The Ultimate Inaccurate Broker Fantasy is that sales associates who have not received training in the lawful way to answer the fee/commission question will somehow respond to it in a fashion that will bring to mind Harvard-educated attorneys who practice their craft in Philadelphia. 

  
That seldom happens, but a broker can dream.  Only one activity will ensure that the majority of salespersons will answer the fee question correctly, and that activity is a quality antitrust law educational experience.  Quality education in antitrust matters specifically developed for real estate licensees is not thick on the ground, but some is available for those who seek them.

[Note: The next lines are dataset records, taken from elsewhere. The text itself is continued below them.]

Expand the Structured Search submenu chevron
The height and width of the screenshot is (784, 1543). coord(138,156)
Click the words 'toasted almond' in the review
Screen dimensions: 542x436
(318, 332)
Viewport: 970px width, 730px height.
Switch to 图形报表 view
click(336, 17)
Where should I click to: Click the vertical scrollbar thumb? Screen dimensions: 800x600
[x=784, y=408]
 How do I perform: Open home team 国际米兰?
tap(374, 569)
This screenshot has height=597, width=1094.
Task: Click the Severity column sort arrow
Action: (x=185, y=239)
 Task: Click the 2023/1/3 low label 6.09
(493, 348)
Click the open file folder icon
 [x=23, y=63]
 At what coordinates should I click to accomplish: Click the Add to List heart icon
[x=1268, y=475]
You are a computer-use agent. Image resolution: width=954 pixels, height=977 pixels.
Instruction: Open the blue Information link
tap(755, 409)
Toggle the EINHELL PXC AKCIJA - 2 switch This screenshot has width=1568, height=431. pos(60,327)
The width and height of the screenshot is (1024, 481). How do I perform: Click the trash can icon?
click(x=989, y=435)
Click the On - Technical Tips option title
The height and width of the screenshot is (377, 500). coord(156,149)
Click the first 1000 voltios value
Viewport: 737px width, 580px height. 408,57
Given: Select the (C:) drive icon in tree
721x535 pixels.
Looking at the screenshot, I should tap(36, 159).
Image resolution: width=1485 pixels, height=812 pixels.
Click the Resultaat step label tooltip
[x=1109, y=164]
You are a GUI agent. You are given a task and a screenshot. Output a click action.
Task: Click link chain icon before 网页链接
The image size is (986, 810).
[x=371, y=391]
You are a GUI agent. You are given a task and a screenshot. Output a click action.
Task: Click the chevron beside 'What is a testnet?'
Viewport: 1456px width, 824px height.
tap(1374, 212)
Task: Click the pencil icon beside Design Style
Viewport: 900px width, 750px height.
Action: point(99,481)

A quality training course for real estate brokers and salespersons must go beyond a mere recitation of the law, although that is a necessity.  The majority of licensees (brokers included) have only a vague idea of what antitrust laws are.  An even larger number fail to see a connection between those laws and real estate sales. 

  
Once the law has been explained, a quality course will deal with the tough material that has to be examined if behavioral changes are to be made.  A good way to approach behavioral changes is to illustrate the offensive behavior.  A better way is to illustrate both the offensive behavior and the lawful behavior that should be substituted for it.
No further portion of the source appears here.